Societal expectations and cultural norms can also heavily restrict a mother’s freedom and worsen her mental health. Women are often expected to live with their in-laws, assume household responsibilities, and are discouraged from spending time outside the home to visit friends and family for extended periods. This mindset is usually restricted to families where the older generation may be much more traditional and set upon the "old ways" and traditional gender roles.
These restrictions, combined with the societal stigma surrounding mental health issues, can exacerbate feelings of isolation and stress. The pressure to maintain family honour and fulfil traditional roles can prevent women from seeking help, further straining their mental well-being due to the lack of support.
Gender disappointment
Gender disappointment refers to the subjective feeling of emotional distress some parents or the wider family may feel when discovering the gender of a child, particularly in cultures where one gender is favoured over another. In many South Asian communities, there is a preference for sons, as they are seen as heirs to the family wealth and responsible for the care of ageing parents- whereas daughters are viewed as financial burdens due to cultural practices like the dowry system.
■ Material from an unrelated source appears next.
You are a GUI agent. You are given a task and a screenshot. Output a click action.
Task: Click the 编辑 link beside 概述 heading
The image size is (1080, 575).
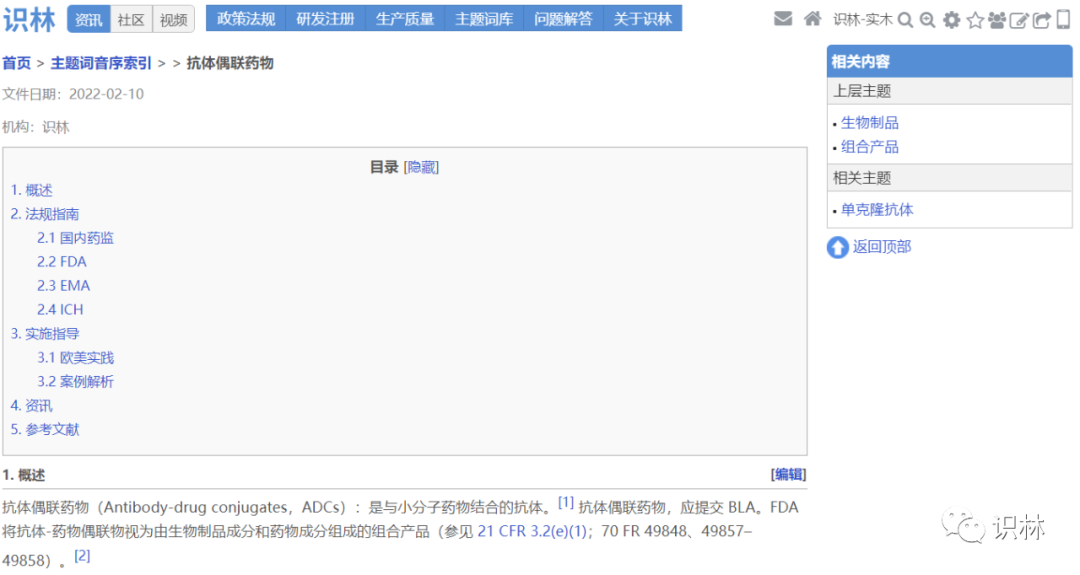(788, 475)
Although not all South Asian families hold these views, it is an issue that persists within the mentality of the older generations. This societal preference can heavily impact maternal mental health, especially during the perinatal period.
I am fortunate to come from an Indian family that rejects these outdated views. As the eldest of three daughters, my family celebrated our accomplishments, with my mother and grandfather proudly challenging anyone who suggest we are less valuable because we are not sons.
However, many women may either hold this mindset or experience pressure from their in-laws to birth a son, and are unfairly blamed when they give birth to a daughter - even though science tells us this is not the case. This can elicit feelings of shame and guilt as they may feel they have failed their family, or they may face isolation and emotional abuse from their families, increasing the risk of postpartum depression.
More education and awareness need to be brought into South Asian communities and the challenges women face during the perinatal period so that women can feel comfortable accessing help and discussing how they feel with friends and family without feeling guilty and ashamed.
Yes, motherhood is a beautiful experience, but it comes with challenges and struggles, and we as women should not be made to feel guilty about feeling low or irritable during pregnancy and after childbirth. Although traditionally we have not been educated on the negative feelings we may experience, it is up to us to break down the stigma and continue educating women, so they don’t feel alone.